DistanceNet: Estimating Traveled Distance from Monocular Images using a Recurrent Convolutional Neural Network
This work addresses a specific bottleneck in robotics and autonomous navigation by providing a more accurate scale estimation for monocular systems, though it is incremental as it builds on hybrid deep learning approaches.
The paper tackled the scale ambiguity problem in monocular visual SLAM/odometry by proposing DistanceNet, a recurrent convolutional neural network that estimates traveled distance from image sequences, outperforming state-of-the-art methods on the KITTI dataset.

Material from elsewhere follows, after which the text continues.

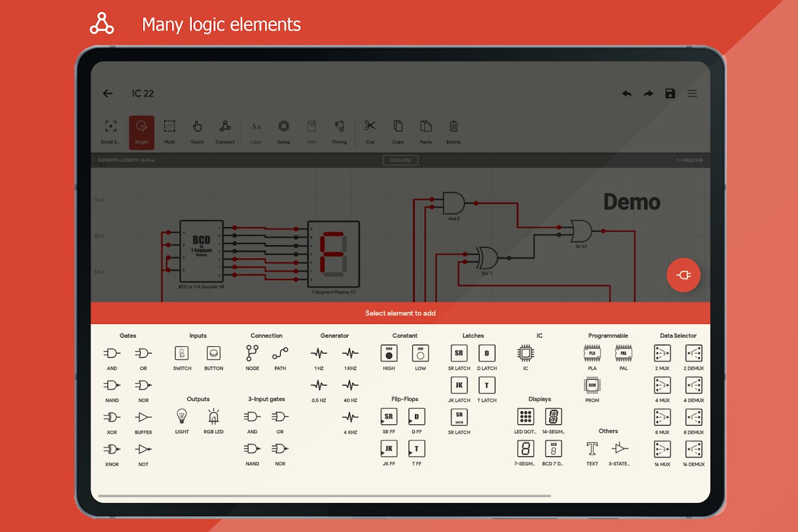Activate the Single selection mode
The height and width of the screenshot is (532, 798).
point(142,132)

Classical monocular vSLAM/VO methods suffer from the scale ambiguity problem. Hybrid approaches solve this problem by adding deep learning methods, for example by using depth maps which are predicted by a CNN. We suggest that it is better to base scale estimation on estimating the traveled distance for a set of subsequent images. In this paper, we propose a novel end-to-end many-to-one traveled distance estimator. By using a deep recurrent convolutional neural network (RCNN), the traveled distance between the first and last image of a set of consecutive frames is estimated by our DistanceNet. Geometric features are learned in the CNN part of our model, which are subsequently used by the RNN to learn dynamics and temporal information. Moreover, we exploit the natural order of distances by using ordinal regression to predict the distance. The evaluation on the KITTI dataset shows that our approach outperforms current state-of-the-art deep learning pose estimators and classical mono vSLAM/VO methods in terms of distance prediction. Thus, our DistanceNet can be used as a component to solve the scale problem and help improve current and future classical mono vSLAM/VO methods.